Given that GPT-5 reportedly cost $100 million to train, being able to create one, even a terrible one, for $100, shows how the field keeps marching on.

ebbi•3mo ago
Thank you! So if I were to, say, build my own SaaS product that I wanted AI capabilities in, I could theoretically use NanoLLM to train data on my domain-specific stuff to have a domain-specific trained LLM to use in my product without having recurring fees from an API provider like OpenAI?
fragmede•3mo ago
Technically yes, but NanoLLM is stripped down and targeted more words educating AI researchers so I wouldn't recommend you use it for that (because it's output isnterrible compared to ChatGPT) (intentionally, it's a teaching tool). Nothing stopping you, but for that goal, I'd recommend starting with one of the downlodable permissibly license models like a newer Qwen3 and fine tune it. Google Collab has notebooks specifically for that.

Once you have your fine tuned model, then you wouldn't be paying OpenAI to use it, but it would need to be run somewhere, and those somewheres range in quality and price.
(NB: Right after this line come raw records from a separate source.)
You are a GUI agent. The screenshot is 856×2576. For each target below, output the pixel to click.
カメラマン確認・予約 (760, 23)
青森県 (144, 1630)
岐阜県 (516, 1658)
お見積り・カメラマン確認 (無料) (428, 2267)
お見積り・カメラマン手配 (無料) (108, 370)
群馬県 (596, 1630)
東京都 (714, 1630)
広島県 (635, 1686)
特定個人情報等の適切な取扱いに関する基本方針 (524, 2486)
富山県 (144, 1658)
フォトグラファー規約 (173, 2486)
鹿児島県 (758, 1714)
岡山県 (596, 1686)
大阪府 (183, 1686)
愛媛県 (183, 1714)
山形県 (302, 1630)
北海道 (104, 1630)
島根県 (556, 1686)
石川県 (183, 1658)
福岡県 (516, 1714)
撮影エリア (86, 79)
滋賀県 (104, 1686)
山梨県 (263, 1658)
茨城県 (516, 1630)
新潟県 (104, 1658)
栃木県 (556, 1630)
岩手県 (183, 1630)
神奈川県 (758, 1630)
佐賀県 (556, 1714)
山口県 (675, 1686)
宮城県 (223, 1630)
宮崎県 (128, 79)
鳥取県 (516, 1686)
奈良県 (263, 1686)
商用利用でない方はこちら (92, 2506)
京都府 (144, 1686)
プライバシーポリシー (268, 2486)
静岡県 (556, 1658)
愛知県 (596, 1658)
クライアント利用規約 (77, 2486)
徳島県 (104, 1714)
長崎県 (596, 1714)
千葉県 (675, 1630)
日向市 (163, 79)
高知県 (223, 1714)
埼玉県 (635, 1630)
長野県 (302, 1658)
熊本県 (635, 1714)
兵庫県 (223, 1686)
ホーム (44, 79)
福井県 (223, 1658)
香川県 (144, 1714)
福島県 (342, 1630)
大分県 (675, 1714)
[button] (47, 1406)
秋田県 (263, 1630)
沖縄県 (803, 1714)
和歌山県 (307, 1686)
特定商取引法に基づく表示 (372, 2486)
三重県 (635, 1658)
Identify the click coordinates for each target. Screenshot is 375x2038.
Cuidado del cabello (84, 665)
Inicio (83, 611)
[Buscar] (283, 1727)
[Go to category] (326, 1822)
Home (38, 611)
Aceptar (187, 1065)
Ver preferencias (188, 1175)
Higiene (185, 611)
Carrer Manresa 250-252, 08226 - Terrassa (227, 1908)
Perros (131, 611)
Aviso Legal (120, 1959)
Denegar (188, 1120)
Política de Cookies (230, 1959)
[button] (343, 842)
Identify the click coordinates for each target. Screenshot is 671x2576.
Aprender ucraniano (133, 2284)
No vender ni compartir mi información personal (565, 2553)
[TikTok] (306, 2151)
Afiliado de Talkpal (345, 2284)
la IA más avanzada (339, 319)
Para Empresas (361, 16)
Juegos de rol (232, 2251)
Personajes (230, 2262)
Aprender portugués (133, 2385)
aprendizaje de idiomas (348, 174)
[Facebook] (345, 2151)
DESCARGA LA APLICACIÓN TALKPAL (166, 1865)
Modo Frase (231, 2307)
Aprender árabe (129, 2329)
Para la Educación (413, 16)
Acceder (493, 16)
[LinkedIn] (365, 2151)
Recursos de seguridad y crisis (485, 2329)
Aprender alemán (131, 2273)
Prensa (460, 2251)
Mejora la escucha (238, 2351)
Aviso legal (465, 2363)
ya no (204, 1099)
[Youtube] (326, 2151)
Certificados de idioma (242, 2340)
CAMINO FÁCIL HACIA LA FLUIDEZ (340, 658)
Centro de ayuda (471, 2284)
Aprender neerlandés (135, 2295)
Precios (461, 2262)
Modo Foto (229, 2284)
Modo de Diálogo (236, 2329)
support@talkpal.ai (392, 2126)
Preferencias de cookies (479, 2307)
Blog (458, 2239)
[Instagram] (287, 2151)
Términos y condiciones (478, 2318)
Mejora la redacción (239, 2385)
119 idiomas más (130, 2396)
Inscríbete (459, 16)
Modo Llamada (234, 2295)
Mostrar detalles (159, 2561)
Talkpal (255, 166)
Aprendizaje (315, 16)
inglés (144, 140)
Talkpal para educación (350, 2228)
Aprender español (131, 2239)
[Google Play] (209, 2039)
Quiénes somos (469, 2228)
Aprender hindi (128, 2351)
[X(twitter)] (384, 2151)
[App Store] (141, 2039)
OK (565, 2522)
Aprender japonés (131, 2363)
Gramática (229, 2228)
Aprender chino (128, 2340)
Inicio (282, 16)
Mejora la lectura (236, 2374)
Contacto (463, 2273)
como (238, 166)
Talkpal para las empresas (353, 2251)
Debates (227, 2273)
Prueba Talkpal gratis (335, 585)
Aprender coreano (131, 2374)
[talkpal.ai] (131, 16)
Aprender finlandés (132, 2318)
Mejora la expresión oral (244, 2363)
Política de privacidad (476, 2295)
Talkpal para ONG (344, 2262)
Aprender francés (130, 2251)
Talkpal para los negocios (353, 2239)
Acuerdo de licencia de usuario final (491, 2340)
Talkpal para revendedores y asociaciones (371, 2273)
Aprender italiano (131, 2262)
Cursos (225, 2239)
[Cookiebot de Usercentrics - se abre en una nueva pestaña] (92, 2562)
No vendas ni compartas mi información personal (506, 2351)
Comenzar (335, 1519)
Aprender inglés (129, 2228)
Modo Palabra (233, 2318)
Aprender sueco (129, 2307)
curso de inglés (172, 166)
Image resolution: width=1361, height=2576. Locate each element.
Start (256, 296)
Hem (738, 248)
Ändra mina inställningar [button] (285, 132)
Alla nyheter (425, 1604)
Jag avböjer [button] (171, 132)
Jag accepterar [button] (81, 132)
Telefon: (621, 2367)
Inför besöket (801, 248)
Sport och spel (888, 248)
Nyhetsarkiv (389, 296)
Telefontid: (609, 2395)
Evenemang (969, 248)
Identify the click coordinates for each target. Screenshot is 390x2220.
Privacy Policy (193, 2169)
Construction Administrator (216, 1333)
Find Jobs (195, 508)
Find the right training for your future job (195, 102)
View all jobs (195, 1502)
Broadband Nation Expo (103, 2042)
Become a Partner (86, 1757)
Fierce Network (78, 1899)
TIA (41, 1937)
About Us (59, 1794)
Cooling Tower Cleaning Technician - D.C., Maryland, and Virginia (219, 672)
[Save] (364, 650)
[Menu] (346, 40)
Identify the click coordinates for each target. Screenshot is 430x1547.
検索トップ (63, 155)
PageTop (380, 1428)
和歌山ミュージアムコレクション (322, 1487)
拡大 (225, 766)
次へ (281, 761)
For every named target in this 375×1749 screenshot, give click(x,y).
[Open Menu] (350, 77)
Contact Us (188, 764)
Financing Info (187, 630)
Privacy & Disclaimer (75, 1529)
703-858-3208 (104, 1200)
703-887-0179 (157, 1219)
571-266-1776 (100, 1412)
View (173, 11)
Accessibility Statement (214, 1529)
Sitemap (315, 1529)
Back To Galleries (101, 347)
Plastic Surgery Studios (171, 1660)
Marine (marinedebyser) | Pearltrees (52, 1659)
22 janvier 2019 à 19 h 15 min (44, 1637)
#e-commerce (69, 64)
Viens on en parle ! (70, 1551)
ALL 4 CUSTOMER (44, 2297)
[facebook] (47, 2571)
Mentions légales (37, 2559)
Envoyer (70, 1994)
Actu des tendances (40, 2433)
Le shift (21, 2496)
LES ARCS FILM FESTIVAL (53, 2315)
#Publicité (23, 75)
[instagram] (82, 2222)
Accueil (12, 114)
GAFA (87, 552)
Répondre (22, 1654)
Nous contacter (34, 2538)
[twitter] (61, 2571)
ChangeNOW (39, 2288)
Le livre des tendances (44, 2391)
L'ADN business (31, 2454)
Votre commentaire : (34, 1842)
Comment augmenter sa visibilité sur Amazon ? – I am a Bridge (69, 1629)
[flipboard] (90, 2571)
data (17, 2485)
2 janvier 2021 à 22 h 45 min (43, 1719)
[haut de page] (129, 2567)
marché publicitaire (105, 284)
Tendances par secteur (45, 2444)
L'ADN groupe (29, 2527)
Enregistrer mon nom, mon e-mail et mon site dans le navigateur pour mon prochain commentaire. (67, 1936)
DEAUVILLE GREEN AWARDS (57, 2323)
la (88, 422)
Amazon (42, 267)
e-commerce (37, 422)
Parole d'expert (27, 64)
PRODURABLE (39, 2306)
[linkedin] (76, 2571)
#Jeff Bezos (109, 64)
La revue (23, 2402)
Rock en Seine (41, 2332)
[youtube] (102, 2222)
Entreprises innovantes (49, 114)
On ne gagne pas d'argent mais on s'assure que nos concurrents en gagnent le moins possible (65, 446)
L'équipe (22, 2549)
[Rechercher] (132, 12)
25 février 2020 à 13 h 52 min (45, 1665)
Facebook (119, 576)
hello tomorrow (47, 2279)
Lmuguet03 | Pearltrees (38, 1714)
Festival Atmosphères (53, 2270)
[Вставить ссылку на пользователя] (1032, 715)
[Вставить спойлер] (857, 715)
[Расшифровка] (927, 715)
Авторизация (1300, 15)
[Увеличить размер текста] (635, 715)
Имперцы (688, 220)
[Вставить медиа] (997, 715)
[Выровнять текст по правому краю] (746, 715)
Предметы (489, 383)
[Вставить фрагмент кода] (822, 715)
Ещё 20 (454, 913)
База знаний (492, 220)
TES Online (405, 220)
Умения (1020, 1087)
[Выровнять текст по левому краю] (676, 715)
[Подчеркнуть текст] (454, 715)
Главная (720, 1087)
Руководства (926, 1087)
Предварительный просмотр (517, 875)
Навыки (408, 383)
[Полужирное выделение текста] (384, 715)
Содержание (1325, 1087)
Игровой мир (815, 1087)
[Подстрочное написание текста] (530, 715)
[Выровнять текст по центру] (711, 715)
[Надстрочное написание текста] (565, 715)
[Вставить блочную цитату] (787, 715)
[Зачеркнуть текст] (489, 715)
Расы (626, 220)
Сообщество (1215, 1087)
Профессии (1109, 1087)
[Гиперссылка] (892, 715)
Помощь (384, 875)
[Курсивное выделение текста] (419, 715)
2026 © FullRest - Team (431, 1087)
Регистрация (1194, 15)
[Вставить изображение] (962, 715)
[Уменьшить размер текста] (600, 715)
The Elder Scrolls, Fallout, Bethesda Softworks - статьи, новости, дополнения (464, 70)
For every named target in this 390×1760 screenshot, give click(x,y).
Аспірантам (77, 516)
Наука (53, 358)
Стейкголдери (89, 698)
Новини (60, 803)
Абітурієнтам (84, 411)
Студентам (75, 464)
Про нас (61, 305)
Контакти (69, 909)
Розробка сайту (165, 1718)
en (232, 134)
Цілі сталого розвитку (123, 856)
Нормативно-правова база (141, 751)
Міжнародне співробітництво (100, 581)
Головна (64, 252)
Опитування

Models come in various shapes and sizes and the bigger the model, the beefier (and more expensive to rent) a computer you need to operate this SaaS business.

ebbi•3mo ago
Thanks for this - learned a lot. I'll look into those.
simonw•3mo ago
Training (or fine-tuning) a custom model to answer domain-specific questions is almost never the right solution. It's complicated, expensive, time-consuming and the results are rarely any good. I have yet to see a demo of someone doing this that I find convincing, at least for adding new knowledge to a model.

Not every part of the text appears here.